### Prompt 1:
In the entries, update the lines from the line with "Where should I click to: Open" up to and including the line with "tap(236, 135)" by replacing "layout" with "arrangement". Leave everything else unchanged.

### Extract:
"""
Same result as all attempts before: After approving the code to run, I get a window with black background except for a highlighted backtick in upper left. No OS prompt. Can type in the window, but no response from any system.

Same result on many student laptops running Windows (I'm running Mint Nadia). Same result on my laptop when using the update-sun-jre package from duinsoft. Same result in Chromium (FOSS version of Chrome browser).

I cannot play around too much with Java JRE on my laptop, as that is the language my department uses for instruction, and I need a working JDK to teach classes. I also have work to do, much as I might enjoy messing around with under-the-hood software configuration workarounds.

The only way I've successfully accessed a Proxmox CT or VM console is to use VirtualBox to create a virtual machine on my local laptop, download, install, and configure Oracle JRE 1.6 (didn't try 1.7), and run Firefox in that virtual machine. Rather a bit of overkill just to get a console, and not something I can reasonably ask/expect all my students to do unless I'm willing to do personal tech support for all of them, with all their different OSes and browser configurations. And if I modify their machine's Java to work with my courses, I have to worry about breaking something they need for another class (or real life).
"""
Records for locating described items
"""
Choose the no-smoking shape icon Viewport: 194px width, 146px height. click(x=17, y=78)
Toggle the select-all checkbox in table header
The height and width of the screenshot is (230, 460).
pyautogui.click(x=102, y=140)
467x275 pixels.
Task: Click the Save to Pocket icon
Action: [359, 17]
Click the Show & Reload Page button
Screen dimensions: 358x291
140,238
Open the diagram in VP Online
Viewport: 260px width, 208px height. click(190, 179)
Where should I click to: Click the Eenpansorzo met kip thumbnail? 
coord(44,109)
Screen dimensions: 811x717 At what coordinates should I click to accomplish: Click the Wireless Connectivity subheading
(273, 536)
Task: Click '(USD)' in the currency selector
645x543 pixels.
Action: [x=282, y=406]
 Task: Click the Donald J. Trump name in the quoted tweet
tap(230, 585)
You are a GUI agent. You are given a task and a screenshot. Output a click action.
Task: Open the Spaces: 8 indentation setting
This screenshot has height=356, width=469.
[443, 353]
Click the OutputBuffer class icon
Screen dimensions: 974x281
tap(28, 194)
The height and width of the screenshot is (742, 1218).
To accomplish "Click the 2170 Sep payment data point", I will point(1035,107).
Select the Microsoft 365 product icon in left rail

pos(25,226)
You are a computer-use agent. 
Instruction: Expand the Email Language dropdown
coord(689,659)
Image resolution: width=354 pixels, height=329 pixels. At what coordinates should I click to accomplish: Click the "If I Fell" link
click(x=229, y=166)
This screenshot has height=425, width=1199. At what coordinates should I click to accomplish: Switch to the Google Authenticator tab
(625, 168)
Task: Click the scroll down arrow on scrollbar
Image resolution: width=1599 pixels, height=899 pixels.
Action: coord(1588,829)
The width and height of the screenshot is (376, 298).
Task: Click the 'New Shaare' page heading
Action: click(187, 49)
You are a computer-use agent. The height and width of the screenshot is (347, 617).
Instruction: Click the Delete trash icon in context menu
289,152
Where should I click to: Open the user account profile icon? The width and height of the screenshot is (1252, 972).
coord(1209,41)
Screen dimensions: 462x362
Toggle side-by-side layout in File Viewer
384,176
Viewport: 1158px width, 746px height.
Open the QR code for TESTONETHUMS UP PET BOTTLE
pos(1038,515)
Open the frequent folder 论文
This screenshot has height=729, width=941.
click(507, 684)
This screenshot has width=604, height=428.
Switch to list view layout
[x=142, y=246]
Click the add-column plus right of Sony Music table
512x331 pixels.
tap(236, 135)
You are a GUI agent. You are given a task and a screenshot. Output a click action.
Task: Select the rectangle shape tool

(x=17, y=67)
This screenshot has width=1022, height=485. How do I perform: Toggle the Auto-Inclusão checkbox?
"""
### Prompt 2:
Answer these questions about the text on reaching a Proxmox console:
(a) Which operating system does the writer run?
(b) What appears in the upper left of the black window after the code is approved to run?
(c) Which version of Oracle JRE was installed in the virtual machine?

### Complete response 1:
Where should I click to: Open the user account profile icon? The width and height of the screenshot is (1252, 972).
coord(1209,41)
Screen dimensions: 462x362
Toggle side-by-side arrangement in File Viewer
384,176
Viewport: 1158px width, 746px height.
Open the QR code for TESTONETHUMS UP PET BOTTLE
pos(1038,515)
Open the frequent folder 论文
This screenshot has height=729, width=941.
click(507, 684)
This screenshot has width=604, height=428.
Switch to list view arrangement
[x=142, y=246]
Click the add-column plus right of Sony Music table
512x331 pixels.
tap(236, 135)

### Complete response 2:
(a) Mint Nadia
(b) A highlighted backtick
(c) Oracle JRE 1.6